What product ingredients should sensitive skin sufferers avoid?
"The culprits in skin care products that cause irritation are number one, fragrance and number two, preservatives. At the moment there is this interest in natural products with essential oils — and lemon based things — and they tend to be potentially irritating on skin that is effected with acne, rosacea or eczema."
Why are fragrances, essential oils and preservatives irritating? What is it that they do to the skin?
"Often their pH makes them irritating, so the more acidic pH makes them irritating to the skin. They’re irritating by nature because their chemical structure can be irritating on skin that is already inflamed, and skin that already has a high level of inflammatory chemicals floating around in it."
If someone has a bad reaction, is there anything you can recommend to calm the skin down?
"Without recommending a specific product, which I’d rather not do, I think the general approach of keeping things simple. So the first thing is to use a liquid, soap-free, cleanser and there are a number of those on the market. Look for the key terms which are: fragrance-free, preservative-free and pH 5.5 — that is your best bet. And avoid doing other harsh things to your skin — like long, hot showers. Short warm showers are better. Also, use a soothing moisturiser on your skin that is free of preservatives and fragrance."
Some sensitive skin sufferers say their skin tends to change with the seasons. Do you recommend changing products to suit?

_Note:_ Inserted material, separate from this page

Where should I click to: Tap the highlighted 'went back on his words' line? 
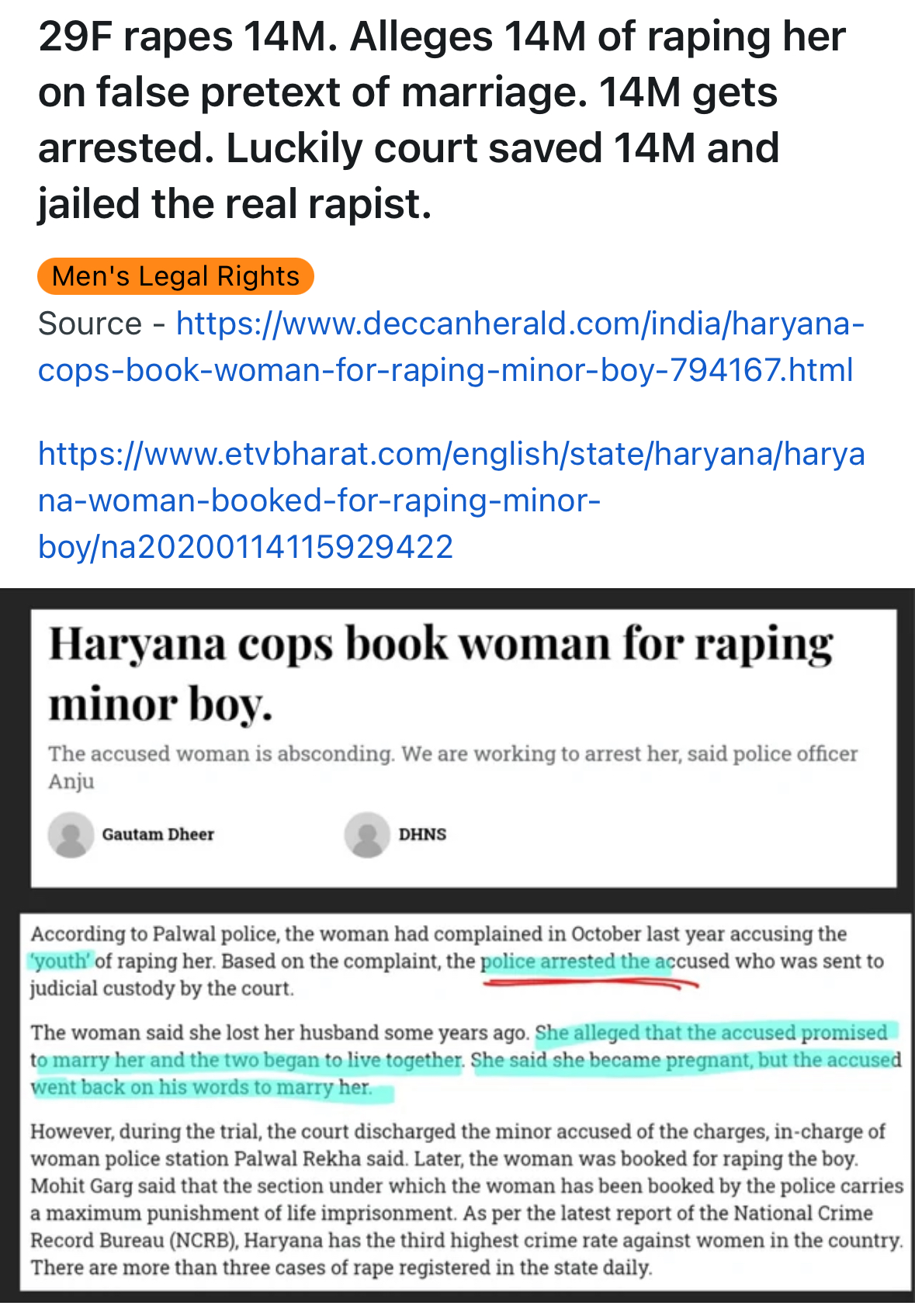201,1087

"I think if you practice good skin care, you can make it all year round. Now the season thing tends to be (but there is no 'one size fits all'), that in Winter, when it’s drier, people are having long, hot baths or showers and they’re wearing woollen fabrics. That is definitely a time when sensitive skin sufferers find their skin flares up.
"Perhaps they’ll need more moisturiser and more care during Winter, but I don’t think they need to swap products. Just use good products all year round."

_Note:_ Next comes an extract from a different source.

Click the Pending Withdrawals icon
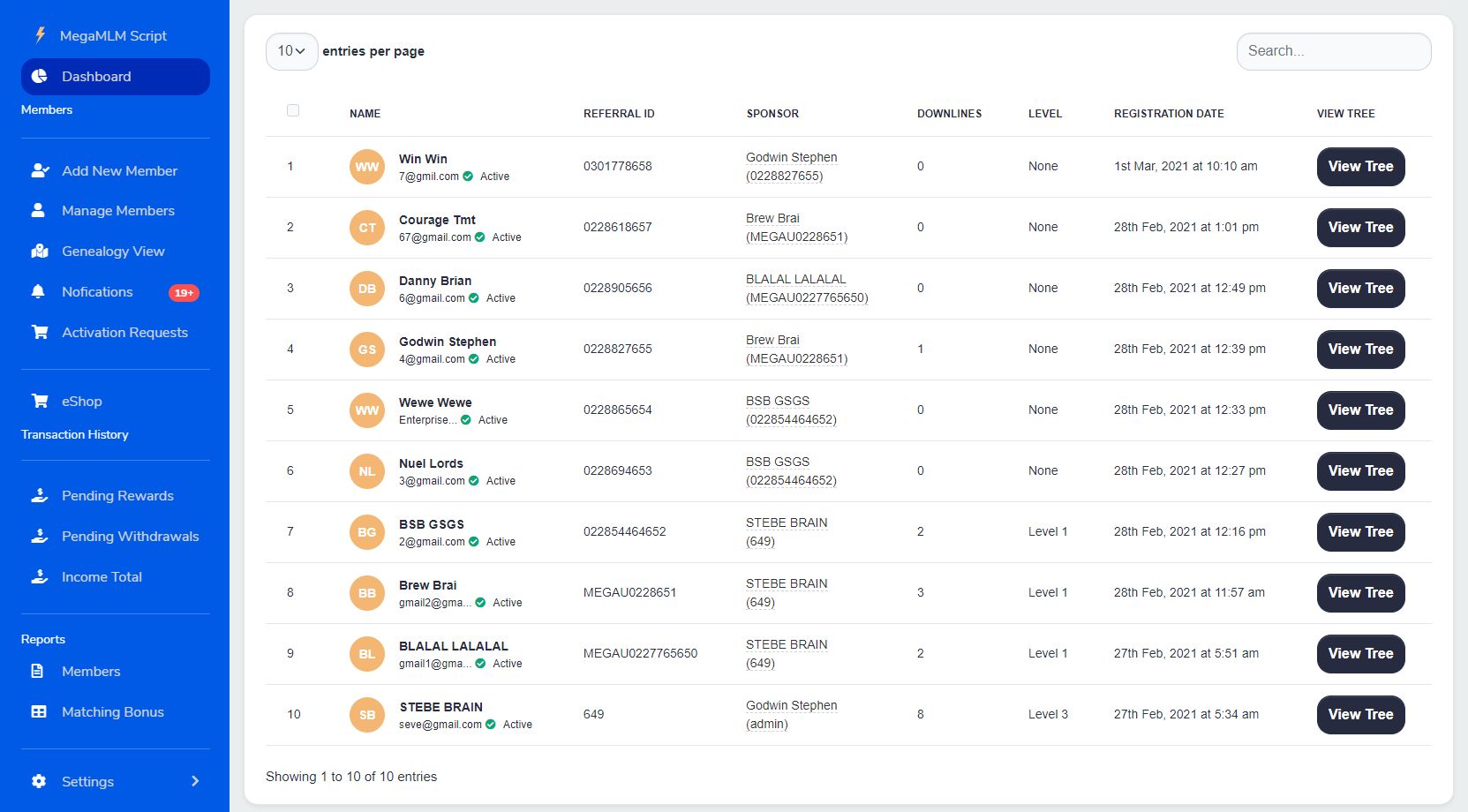1468x812 pixels. pos(40,536)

Any parting words of advice?
"Yes, don’t forget that 40 percent of people say they have sensitive skin, although they don’t suffer with rosacea or eczema. They’re a group of people that say, 'oh everything I put on my skin stings and irritates', but there's no medical condition in the text books. This big group of people should adhere to all of the advice I've given. Stick to the principles I’ve mentioned — that is the best way for them to handle it."